Data items:
--------------------------------------------------

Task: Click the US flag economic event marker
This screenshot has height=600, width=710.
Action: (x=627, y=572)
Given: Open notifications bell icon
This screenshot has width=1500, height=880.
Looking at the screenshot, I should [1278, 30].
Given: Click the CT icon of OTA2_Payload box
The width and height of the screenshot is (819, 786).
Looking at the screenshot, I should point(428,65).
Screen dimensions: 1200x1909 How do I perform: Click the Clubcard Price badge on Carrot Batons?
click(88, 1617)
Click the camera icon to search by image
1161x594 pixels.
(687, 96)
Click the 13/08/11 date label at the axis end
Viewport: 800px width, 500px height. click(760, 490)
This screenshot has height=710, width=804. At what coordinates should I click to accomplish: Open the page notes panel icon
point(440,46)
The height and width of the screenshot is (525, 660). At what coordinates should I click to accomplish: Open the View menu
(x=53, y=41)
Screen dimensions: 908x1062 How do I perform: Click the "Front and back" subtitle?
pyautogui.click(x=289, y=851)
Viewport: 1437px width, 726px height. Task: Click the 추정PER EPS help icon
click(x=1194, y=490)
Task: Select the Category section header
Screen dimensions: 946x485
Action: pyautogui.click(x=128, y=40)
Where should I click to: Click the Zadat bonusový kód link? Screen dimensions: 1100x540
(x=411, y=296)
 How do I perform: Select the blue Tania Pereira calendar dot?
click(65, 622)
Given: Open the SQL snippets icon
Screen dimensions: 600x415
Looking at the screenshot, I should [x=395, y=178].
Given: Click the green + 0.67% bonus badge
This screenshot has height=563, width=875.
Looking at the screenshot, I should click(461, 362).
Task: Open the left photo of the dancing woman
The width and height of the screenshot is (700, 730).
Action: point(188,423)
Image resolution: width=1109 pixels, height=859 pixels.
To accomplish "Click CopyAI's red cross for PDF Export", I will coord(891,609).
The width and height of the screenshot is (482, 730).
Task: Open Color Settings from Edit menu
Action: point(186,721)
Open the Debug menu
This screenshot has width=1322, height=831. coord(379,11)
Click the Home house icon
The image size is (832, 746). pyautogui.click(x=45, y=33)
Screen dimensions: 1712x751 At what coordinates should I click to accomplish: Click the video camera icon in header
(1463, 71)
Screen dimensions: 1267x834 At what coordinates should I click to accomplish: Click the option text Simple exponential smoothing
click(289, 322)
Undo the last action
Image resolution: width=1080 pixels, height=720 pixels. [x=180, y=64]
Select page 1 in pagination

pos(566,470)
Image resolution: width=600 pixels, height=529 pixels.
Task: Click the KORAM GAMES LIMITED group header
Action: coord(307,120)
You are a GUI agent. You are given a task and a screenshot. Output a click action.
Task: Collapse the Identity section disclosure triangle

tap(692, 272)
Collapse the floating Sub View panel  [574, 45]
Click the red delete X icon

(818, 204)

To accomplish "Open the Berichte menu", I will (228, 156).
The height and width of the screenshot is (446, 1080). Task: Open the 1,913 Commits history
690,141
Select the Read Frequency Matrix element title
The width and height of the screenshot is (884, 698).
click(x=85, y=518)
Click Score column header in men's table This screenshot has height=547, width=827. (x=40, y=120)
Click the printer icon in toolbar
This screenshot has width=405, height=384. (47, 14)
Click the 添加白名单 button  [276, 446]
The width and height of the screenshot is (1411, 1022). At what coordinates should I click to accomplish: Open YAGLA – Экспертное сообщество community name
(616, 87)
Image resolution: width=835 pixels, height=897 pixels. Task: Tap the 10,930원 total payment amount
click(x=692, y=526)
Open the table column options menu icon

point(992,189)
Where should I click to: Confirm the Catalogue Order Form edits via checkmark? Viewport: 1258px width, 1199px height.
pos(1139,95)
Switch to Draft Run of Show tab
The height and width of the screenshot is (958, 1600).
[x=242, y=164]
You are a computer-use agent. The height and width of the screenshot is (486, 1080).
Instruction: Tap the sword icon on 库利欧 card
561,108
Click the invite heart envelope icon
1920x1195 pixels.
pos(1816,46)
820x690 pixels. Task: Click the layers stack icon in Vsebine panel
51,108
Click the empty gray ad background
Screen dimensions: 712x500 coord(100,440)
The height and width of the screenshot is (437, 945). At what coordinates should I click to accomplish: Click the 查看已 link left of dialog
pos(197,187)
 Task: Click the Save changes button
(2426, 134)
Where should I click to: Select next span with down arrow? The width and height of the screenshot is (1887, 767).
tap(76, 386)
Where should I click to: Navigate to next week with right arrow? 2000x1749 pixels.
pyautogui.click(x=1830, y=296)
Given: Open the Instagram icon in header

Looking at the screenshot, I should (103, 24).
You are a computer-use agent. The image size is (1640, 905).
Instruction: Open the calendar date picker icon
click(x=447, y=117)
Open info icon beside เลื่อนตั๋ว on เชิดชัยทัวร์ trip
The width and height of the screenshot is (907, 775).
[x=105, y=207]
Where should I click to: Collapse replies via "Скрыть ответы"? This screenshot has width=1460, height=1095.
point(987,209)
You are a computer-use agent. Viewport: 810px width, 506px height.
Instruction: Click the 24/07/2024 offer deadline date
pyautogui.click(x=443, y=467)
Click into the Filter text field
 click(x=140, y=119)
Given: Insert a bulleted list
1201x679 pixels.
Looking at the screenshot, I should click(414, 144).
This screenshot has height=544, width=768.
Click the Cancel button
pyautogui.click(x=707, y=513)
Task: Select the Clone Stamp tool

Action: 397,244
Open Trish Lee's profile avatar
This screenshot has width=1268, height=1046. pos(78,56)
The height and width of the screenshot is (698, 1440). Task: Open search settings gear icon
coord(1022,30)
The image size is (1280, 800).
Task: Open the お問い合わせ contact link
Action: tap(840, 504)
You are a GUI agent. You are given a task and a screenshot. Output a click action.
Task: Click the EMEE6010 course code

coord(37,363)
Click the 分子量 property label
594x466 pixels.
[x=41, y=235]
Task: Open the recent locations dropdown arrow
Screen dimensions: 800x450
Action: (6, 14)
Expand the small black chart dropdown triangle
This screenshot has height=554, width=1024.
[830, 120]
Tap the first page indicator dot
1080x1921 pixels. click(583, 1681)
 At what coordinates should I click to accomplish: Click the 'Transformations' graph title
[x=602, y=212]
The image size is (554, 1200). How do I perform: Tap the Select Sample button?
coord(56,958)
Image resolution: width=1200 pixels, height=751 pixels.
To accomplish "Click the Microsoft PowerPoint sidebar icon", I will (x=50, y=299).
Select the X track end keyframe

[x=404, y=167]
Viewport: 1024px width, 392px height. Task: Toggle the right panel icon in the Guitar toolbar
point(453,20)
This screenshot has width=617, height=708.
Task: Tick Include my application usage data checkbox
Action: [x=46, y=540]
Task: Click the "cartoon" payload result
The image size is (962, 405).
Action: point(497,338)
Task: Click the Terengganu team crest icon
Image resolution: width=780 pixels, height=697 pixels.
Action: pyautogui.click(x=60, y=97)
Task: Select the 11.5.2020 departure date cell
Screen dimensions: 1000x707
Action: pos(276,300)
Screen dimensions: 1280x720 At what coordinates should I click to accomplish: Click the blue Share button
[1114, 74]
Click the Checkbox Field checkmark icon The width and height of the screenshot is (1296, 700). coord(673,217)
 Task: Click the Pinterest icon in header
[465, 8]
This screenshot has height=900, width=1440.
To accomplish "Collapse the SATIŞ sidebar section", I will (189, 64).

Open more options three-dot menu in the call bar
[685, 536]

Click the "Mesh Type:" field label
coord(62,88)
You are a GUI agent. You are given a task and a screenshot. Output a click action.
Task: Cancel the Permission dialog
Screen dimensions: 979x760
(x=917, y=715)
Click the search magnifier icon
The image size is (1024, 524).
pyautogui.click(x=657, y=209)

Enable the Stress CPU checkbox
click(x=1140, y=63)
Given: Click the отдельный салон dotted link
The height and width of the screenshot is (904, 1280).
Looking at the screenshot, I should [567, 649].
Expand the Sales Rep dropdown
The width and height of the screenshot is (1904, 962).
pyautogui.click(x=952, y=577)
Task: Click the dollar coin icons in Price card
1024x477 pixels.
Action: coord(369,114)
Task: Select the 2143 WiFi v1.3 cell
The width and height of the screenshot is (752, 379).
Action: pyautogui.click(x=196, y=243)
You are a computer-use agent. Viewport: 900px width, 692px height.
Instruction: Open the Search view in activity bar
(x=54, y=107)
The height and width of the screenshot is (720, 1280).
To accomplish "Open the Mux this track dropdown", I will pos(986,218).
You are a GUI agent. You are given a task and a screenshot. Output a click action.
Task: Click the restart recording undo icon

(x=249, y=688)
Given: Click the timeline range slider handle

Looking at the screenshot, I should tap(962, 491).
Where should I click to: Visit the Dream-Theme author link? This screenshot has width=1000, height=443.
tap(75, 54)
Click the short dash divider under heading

--------------------------------------------------

Out of the data above, transcribe exactly and only the lines starting with the line that has "Instruction: Tap the sword icon on 库利欧 card" and going on through the line that has "Given: Insert a bulleted list", both included.

THE ANSWER:
Instruction: Tap the sword icon on 库利欧 card
561,108
Click the invite heart envelope icon
1920x1195 pixels.
pos(1816,46)
820x690 pixels. Task: Click the layers stack icon in Vsebine panel
51,108
Click the empty gray ad background
Screen dimensions: 712x500 coord(100,440)
The height and width of the screenshot is (437, 945). At what coordinates should I click to accomplish: Click the 查看已 link left of dialog
pos(197,187)
 Task: Click the Save changes button
(2426, 134)
Where should I click to: Select next span with down arrow? The width and height of the screenshot is (1887, 767).
tap(76, 386)
Where should I click to: Navigate to next week with right arrow? 2000x1749 pixels.
pyautogui.click(x=1830, y=296)
Given: Open the Instagram icon in header

Looking at the screenshot, I should (103, 24).
You are a computer-use agent. The image size is (1640, 905).
Instruction: Open the calendar date picker icon
click(x=447, y=117)
Open info icon beside เลื่อนตั๋ว on เชิดชัยทัวร์ trip
The width and height of the screenshot is (907, 775).
[x=105, y=207]
Where should I click to: Collapse replies via "Скрыть ответы"? This screenshot has width=1460, height=1095.
point(987,209)
You are a computer-use agent. Viewport: 810px width, 506px height.
Instruction: Click the 24/07/2024 offer deadline date
pyautogui.click(x=443, y=467)
Click into the Filter text field
 click(x=140, y=119)
Given: Insert a bulleted list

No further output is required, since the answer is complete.